We want data in our indexes from the last week to be easily searchable, and data after that to be searchable with a little extra work. The best way to do this seems to be to make sure data less than a week old is in hot/warm buckets, and older than that in cold. It looks like splunk has a way to force data from hot to warm (maxHotSpanSecs) and cold to frozen (frozenTimePeriodinSecs), but nothing for warm to cold.
I've seen people recommend approximating the amount of data indexed per day, configuring maxDataSize to that amount, and then setting maxWarmDBCount to the number of days we want in hot/warm (7), but that seems too much like guesswork. If we get an extra large number of data one week, we won't have 7 days in hot/warm. And if our indexing volume changes over time (which seems inevitable), we'd consistently have to change the numbers.
Could I do this? (it would be scripted):
1. shut down splunk
2. move files older than 1 week from index/db/db_* to index/colddb/*
3. start splunk
Is there a better way?
We endeavor to do the same thing. We use volume storage and homePath.maxDataSizeMB on each of our indexes (we have about 20) to accomplish this. We do have to keep an eye on things and re-calculate periodically.
[volume:local] path = /splunk_warm maxVolumeDataSizeMB = 863411 [logsource1] homePath = volume:local/logsource1/db homePath.maxDataSizeMB = 2500 coldPath = volume:remote/logsource1/colddb thawedPath = /splunk_warm/thaweddb
We have the volume limit so that we don't kill the disk, but also have all the individual index homePaths so that their total doesn't exceed the volume limit.

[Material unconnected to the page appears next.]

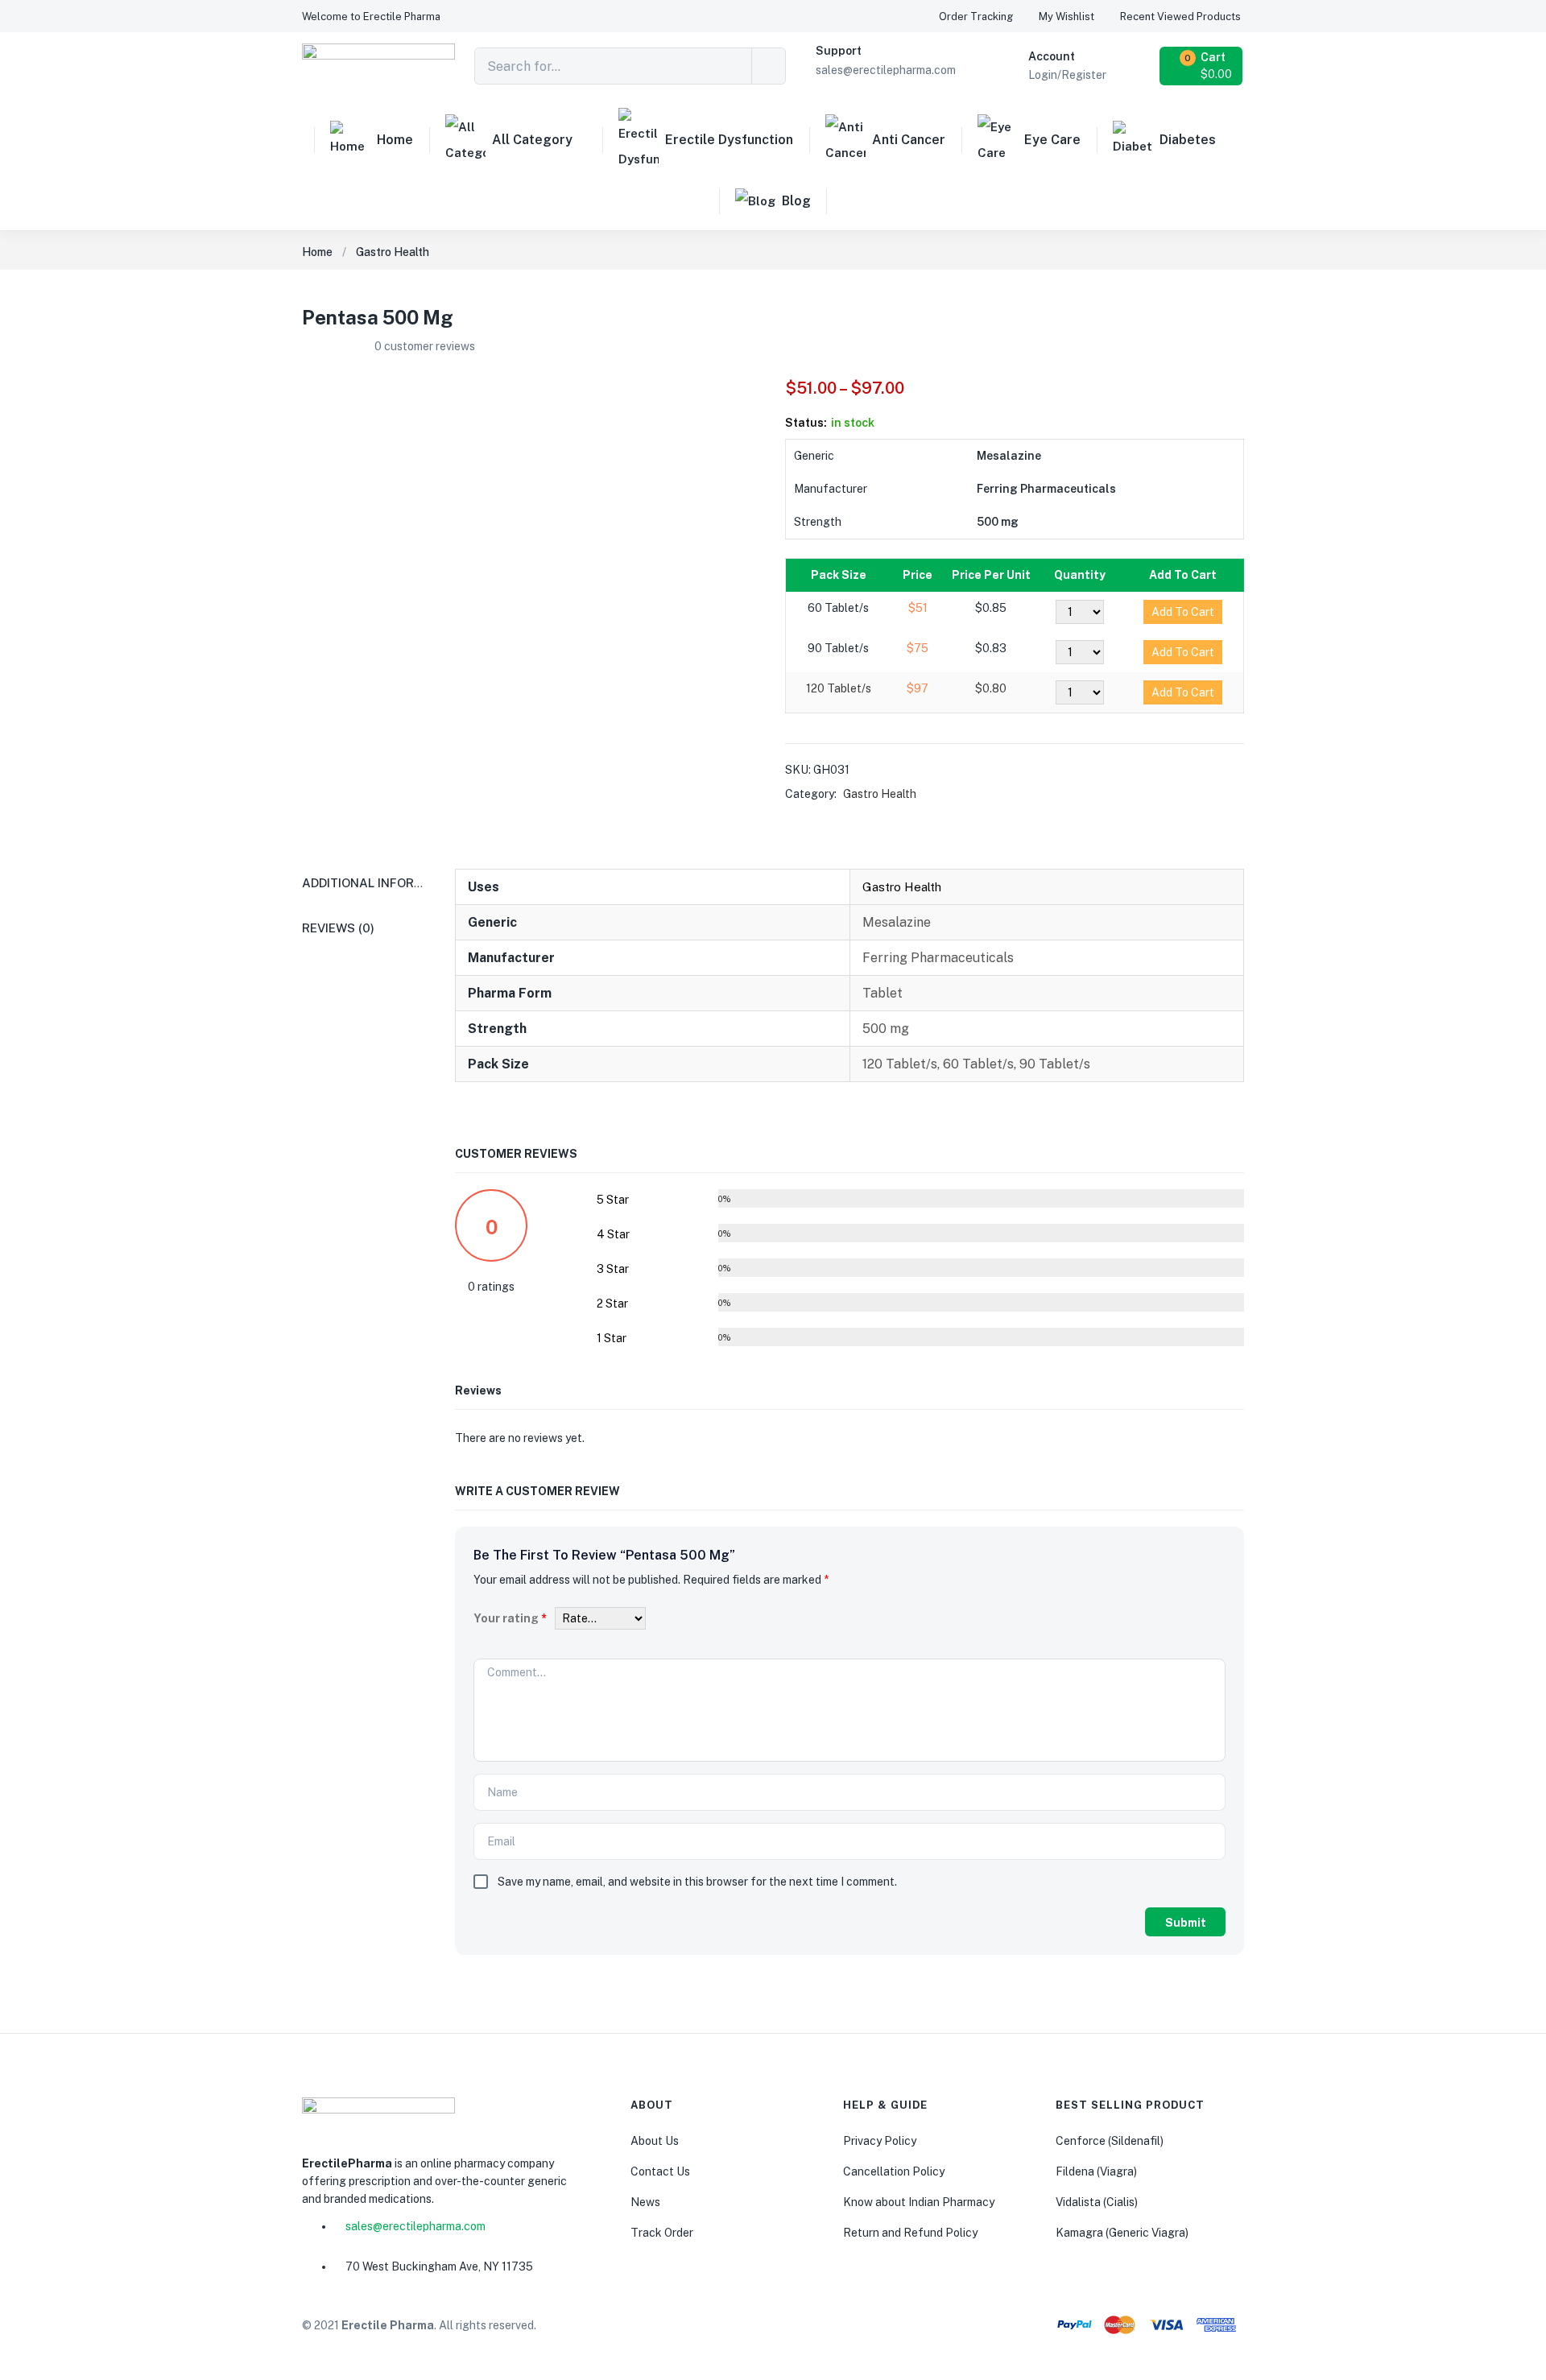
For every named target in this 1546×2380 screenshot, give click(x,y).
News (645, 2202)
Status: (806, 422)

@gkanapathy, there is good reason for this. Our most voluminous logs are not the ones we search most often, while other logs are smaller, but we search daily, often for "All Time", doing incident research. We like to roll the large, less searched logs to cold more quickly, since that's a slower storage medium. Likewise, our most searched log we'd like to keep on warm storage longer than average. So, generally, we think of it as searches "more frequently", average, or "less frequently" and try to adapt where our buckets are stored (warm versus cold) appropriately. It would be nice if there were an easier way to configure this (e.g. based on time,
There is really not much point in doing this. There is no difference at all in how "hard" it is to search for data in hot/warm vs cold. Functionally, they are identical. The only difference is that they may be stored on different volumes.
Presumably, hot/warm is faster than cold, so you would normally want to put as much as you can on that volume, and only when it is full do you move that data to cold. There's very little point to moving the data to cold just because it has reached a certain age, if there is still space on hot/warm.
Therefore, we have no facility for specifying the transition by time, only by the amount of space. The assumption is that you want to keep as much as possible on the hot/warm volume and only move to cold when the limits of its space is exhausted.
"There is really not much point in doing this. There is no difference at all in how "hard" it is to search for data in hot/warm vs cold."
I disagree. Since cold storage is most often slower I/O than warm, searching cold is slower, especially if you're returning results, as those results take longer to read from disk.
The Splunk docs say data in a cold bucket is searchable "only when the search specifies a time range included in these files", which seems to indicate there is a difference.
Storing them on a different volume is an additional advantage for us; the hot/warm buckets will be stored on better drives.
I do see your point, but we'd prefer to organize the data based on time. Since nearly every search specifies the time, we can know ahead of time relatively how responsive a search will be based on the time of the data we're searching for.
We move data from warm to cold based on quantity, oldest buckets first. You can get the behavior you need via this 'guesswork'. There's some effort towards doing this more explicitly in 4.2.